◆ **Exercise description**
Would you count how many lines of the entries below include the word "text"? Give nothing but the number.

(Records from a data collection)

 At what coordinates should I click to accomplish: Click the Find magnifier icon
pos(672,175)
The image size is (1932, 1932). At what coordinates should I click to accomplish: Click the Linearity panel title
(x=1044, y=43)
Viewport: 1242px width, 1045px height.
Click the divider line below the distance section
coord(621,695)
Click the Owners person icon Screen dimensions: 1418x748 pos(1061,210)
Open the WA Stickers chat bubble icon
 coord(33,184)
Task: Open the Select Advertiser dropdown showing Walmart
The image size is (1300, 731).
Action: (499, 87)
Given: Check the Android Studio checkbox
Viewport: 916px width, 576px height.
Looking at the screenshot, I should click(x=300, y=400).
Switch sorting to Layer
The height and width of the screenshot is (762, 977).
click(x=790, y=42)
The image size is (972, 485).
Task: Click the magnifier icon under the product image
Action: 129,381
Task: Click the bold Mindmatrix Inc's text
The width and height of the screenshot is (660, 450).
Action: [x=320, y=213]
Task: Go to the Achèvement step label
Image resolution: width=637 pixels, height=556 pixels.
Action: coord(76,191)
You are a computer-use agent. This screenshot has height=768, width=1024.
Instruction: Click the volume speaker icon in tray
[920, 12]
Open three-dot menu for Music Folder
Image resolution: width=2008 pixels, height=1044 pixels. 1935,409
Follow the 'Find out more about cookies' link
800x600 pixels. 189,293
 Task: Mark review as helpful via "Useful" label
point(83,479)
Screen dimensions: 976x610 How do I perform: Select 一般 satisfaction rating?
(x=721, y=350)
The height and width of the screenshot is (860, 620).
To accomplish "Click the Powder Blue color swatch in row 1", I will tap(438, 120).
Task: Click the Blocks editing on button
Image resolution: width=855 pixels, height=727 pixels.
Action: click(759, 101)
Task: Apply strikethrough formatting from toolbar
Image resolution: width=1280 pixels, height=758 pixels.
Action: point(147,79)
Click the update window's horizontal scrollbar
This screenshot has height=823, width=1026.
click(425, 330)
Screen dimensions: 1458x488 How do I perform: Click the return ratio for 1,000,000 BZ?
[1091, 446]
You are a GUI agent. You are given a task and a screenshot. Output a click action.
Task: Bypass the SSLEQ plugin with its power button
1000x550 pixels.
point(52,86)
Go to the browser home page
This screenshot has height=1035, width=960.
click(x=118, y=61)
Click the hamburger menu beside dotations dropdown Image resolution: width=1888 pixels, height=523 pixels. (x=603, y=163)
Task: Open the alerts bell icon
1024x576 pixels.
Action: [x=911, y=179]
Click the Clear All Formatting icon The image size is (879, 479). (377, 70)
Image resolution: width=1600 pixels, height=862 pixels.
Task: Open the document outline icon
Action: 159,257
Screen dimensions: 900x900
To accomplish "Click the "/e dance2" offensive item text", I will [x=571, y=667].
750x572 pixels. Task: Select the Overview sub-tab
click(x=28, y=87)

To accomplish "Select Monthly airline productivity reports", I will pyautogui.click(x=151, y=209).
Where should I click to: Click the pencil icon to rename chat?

◆ **Answer area**
2